Your answer should be an exact copy of the lines from the start of the entries to the line containing "Download the Policy Renewal Rate chart", both included.
** Record extracts follows **
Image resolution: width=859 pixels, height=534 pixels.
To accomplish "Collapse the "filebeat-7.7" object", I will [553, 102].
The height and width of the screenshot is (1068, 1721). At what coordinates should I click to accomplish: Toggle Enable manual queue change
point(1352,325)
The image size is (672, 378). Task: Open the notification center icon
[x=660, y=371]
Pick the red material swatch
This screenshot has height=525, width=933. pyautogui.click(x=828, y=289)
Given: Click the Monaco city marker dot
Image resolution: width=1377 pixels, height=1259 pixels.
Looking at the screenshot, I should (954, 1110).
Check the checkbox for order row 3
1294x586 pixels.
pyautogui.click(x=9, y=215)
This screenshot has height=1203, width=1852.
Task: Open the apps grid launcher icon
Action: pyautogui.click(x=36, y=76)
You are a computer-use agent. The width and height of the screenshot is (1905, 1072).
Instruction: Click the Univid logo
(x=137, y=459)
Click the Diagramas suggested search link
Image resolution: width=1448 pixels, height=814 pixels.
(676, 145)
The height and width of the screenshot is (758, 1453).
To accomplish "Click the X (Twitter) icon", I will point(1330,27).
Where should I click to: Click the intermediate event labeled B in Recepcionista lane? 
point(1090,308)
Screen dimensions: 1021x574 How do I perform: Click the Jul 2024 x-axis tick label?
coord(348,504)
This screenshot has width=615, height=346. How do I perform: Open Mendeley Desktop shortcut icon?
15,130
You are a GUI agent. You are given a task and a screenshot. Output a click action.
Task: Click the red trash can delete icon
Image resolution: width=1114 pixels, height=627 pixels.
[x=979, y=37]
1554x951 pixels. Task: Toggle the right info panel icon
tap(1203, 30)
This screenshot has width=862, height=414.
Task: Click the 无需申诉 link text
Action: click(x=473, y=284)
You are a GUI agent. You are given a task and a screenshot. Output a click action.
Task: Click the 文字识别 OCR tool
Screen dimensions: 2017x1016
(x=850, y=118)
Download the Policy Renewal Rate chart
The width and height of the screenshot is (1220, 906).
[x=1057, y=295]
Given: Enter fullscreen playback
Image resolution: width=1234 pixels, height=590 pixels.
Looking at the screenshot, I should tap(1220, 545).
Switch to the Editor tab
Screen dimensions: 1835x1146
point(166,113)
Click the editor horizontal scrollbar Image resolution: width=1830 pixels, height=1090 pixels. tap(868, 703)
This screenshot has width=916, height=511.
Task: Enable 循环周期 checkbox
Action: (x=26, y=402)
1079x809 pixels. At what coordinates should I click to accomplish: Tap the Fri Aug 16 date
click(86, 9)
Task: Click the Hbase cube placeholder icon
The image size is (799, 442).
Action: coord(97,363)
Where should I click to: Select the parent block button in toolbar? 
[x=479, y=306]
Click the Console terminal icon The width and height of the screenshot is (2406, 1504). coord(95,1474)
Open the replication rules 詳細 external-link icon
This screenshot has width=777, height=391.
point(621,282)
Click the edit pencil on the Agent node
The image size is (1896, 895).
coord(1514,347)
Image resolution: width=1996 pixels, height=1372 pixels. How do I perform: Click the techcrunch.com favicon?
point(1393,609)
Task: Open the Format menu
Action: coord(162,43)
** End of Record extracts **
- **Task solution**
Image resolution: width=859 pixels, height=534 pixels.
To accomplish "Collapse the "filebeat-7.7" object", I will [553, 102].
The height and width of the screenshot is (1068, 1721). At what coordinates should I click to accomplish: Toggle Enable manual queue change
point(1352,325)
The image size is (672, 378). Task: Open the notification center icon
[x=660, y=371]
Pick the red material swatch
This screenshot has height=525, width=933. pyautogui.click(x=828, y=289)
Given: Click the Monaco city marker dot
Image resolution: width=1377 pixels, height=1259 pixels.
Looking at the screenshot, I should (954, 1110).
Check the checkbox for order row 3
1294x586 pixels.
pyautogui.click(x=9, y=215)
This screenshot has height=1203, width=1852.
Task: Open the apps grid launcher icon
Action: pyautogui.click(x=36, y=76)
You are a computer-use agent. The width and height of the screenshot is (1905, 1072).
Instruction: Click the Univid logo
(x=137, y=459)
Click the Diagramas suggested search link
Image resolution: width=1448 pixels, height=814 pixels.
(676, 145)
The height and width of the screenshot is (758, 1453).
To accomplish "Click the X (Twitter) icon", I will point(1330,27).
Where should I click to: Click the intermediate event labeled B in Recepcionista lane? 
point(1090,308)
Screen dimensions: 1021x574 How do I perform: Click the Jul 2024 x-axis tick label?
coord(348,504)
This screenshot has width=615, height=346. How do I perform: Open Mendeley Desktop shortcut icon?
15,130
You are a GUI agent. You are given a task and a screenshot. Output a click action.
Task: Click the red trash can delete icon
Image resolution: width=1114 pixels, height=627 pixels.
[x=979, y=37]
1554x951 pixels. Task: Toggle the right info panel icon
tap(1203, 30)
This screenshot has width=862, height=414.
Task: Click the 无需申诉 link text
Action: click(x=473, y=284)
You are a GUI agent. You are given a task and a screenshot. Output a click action.
Task: Click the 文字识别 OCR tool
Screen dimensions: 2017x1016
(x=850, y=118)
Download the Policy Renewal Rate chart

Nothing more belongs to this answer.